• _TO DO_:
Update the rows from the line with "You are a computer-use agent. The width" up to and including the line with "Open Макдоналдс Россия" by replacing "Participants" with "Attendees", and give only those lines with everything else unchanged.

• _DATASET EXCERPTS_:

□ □ □ □ □ □ □

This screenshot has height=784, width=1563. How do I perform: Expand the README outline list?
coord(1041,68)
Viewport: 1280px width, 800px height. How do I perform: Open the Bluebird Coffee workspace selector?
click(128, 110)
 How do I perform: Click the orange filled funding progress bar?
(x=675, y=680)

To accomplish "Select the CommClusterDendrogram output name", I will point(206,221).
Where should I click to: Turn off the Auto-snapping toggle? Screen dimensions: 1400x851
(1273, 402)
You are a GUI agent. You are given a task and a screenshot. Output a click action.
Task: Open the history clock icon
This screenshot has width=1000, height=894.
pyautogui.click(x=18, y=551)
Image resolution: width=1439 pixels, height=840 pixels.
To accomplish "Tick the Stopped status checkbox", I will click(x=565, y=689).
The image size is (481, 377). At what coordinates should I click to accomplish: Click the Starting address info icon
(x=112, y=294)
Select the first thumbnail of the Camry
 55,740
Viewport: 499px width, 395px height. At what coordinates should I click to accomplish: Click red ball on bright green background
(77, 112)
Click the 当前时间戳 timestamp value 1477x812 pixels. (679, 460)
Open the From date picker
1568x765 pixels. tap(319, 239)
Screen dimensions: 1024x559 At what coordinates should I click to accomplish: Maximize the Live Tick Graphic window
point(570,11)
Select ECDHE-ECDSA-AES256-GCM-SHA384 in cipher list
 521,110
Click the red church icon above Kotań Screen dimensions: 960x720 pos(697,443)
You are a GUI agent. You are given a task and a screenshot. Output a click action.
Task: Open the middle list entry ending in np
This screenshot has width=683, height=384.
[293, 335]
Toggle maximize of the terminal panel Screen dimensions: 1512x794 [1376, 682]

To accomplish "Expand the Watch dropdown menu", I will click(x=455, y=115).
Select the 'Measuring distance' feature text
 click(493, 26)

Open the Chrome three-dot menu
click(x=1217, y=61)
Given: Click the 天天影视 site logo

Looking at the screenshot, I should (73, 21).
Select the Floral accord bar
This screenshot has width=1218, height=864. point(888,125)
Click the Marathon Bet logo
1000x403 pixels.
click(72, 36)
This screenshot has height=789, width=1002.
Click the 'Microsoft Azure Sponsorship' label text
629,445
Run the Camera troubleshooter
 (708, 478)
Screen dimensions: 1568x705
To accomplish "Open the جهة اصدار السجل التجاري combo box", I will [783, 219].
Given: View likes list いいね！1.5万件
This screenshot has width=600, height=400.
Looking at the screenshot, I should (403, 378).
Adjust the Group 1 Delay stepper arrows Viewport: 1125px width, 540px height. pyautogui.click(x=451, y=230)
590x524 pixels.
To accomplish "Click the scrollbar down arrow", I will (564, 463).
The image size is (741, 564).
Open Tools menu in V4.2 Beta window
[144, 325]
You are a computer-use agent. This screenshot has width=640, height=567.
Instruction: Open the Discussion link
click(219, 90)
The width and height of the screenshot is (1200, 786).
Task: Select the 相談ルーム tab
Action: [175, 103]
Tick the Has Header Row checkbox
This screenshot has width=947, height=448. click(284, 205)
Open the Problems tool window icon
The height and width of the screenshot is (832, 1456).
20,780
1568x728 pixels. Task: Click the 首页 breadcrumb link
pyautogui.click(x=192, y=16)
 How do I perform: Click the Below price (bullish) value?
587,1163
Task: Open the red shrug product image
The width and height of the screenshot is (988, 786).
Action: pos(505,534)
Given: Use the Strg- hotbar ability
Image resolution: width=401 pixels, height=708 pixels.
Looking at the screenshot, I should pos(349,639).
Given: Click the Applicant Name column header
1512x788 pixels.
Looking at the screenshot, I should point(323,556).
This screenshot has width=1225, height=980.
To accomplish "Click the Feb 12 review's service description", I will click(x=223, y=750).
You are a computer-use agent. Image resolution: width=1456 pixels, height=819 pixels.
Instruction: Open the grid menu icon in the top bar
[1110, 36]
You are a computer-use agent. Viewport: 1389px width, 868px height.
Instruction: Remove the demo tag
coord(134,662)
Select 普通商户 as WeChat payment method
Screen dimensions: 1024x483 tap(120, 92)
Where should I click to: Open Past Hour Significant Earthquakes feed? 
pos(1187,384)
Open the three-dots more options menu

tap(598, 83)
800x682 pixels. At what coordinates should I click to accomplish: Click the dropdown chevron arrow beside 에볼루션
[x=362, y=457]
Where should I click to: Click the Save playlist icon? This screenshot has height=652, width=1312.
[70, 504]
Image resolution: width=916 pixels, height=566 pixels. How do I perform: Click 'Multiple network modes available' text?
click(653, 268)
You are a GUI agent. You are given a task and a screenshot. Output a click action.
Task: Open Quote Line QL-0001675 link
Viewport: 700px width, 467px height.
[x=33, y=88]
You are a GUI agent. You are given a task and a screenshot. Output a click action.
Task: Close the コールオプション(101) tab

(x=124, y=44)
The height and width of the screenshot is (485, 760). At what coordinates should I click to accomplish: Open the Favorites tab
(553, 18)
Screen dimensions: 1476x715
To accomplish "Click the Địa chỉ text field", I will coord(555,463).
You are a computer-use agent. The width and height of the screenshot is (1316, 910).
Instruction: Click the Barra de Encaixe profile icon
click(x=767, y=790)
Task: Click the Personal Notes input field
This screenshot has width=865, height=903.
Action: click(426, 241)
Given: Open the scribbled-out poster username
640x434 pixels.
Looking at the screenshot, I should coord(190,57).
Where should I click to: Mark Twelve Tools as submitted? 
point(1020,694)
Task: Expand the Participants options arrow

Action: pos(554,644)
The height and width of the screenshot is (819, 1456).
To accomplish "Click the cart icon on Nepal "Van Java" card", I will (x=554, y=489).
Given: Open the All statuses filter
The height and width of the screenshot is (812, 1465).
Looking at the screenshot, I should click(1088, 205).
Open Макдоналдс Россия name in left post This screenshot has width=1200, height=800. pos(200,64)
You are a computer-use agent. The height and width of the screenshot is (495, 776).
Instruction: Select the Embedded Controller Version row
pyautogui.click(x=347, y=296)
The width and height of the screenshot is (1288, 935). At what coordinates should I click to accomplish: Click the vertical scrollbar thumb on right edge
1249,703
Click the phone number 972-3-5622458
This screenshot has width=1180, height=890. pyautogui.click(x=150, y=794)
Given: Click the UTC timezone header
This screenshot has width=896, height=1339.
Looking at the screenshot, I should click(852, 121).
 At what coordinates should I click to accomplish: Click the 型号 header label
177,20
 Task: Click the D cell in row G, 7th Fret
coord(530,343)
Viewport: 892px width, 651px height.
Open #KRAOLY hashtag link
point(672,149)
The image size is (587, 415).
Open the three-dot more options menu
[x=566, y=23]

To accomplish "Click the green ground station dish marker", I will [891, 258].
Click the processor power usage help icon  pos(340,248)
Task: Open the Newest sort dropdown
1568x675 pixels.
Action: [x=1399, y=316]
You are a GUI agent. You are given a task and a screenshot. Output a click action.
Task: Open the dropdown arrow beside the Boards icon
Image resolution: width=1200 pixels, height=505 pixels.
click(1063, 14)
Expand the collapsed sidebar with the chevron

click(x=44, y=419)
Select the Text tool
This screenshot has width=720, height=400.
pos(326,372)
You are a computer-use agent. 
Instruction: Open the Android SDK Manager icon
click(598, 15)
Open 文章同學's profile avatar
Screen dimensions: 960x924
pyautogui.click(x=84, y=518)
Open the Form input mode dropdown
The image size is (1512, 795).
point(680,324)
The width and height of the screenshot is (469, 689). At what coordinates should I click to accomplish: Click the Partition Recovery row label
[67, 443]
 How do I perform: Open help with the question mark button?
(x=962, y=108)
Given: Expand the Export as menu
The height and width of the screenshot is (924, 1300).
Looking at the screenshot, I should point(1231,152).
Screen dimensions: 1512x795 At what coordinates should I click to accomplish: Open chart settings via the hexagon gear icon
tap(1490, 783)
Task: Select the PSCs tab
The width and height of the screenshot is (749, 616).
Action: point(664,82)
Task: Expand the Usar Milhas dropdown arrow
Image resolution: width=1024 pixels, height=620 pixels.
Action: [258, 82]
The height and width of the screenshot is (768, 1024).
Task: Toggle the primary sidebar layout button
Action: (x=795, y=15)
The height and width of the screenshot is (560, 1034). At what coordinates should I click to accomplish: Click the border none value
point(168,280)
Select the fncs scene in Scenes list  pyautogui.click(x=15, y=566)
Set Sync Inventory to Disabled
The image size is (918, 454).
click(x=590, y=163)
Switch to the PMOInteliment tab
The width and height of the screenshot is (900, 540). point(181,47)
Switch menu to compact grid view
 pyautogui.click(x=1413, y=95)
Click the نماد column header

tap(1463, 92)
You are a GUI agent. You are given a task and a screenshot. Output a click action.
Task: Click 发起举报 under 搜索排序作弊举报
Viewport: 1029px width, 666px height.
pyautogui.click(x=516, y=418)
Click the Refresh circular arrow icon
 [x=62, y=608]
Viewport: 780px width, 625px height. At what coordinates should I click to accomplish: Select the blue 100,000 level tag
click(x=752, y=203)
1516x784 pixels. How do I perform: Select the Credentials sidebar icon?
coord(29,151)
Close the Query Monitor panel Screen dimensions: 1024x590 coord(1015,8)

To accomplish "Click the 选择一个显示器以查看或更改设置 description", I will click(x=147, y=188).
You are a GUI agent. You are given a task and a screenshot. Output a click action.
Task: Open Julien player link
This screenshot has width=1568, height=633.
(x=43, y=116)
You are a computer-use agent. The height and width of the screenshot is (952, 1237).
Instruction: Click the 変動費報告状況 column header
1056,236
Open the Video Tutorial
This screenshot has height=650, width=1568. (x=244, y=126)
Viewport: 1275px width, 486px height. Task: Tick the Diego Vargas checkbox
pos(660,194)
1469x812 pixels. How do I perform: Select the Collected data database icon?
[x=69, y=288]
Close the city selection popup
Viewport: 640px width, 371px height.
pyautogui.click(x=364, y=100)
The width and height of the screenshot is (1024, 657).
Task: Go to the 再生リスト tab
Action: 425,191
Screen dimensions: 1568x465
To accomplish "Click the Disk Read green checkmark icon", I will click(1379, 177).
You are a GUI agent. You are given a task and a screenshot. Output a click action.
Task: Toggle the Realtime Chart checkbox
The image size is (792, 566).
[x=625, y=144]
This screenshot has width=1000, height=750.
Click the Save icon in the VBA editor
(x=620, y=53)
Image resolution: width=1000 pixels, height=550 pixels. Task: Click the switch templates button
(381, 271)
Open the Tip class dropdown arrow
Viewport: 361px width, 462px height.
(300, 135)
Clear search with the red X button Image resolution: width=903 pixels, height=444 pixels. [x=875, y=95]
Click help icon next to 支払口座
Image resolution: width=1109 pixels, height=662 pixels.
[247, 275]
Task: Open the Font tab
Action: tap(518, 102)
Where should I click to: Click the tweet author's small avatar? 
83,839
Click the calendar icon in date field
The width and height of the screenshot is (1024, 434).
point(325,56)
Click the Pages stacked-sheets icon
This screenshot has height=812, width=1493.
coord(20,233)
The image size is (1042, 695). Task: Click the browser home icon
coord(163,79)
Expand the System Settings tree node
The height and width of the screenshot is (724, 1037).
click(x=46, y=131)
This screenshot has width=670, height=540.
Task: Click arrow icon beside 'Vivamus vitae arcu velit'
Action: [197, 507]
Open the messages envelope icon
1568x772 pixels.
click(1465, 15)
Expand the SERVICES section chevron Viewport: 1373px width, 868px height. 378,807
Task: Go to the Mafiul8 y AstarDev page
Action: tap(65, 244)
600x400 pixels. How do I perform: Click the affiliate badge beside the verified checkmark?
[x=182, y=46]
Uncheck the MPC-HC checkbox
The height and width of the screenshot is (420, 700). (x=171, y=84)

□ □ □ □ □ □ □

• _TASK RESULT_:
You are a computer-use agent. The width and height of the screenshot is (1316, 910).
Instruction: Click the Barra de Encaixe profile icon
click(x=767, y=790)
Task: Click the Personal Notes input field
This screenshot has width=865, height=903.
Action: click(426, 241)
Given: Open the scribbled-out poster username
640x434 pixels.
Looking at the screenshot, I should coord(190,57).
Where should I click to: Mark Twelve Tools as submitted? 
point(1020,694)
Task: Expand the Attendees options arrow

Action: pos(554,644)
The height and width of the screenshot is (819, 1456).
To accomplish "Click the cart icon on Nepal "Van Java" card", I will (x=554, y=489).
Given: Open the All statuses filter
The height and width of the screenshot is (812, 1465).
Looking at the screenshot, I should click(1088, 205).
Open Макдоналдс Россия name in left post This screenshot has width=1200, height=800. pos(200,64)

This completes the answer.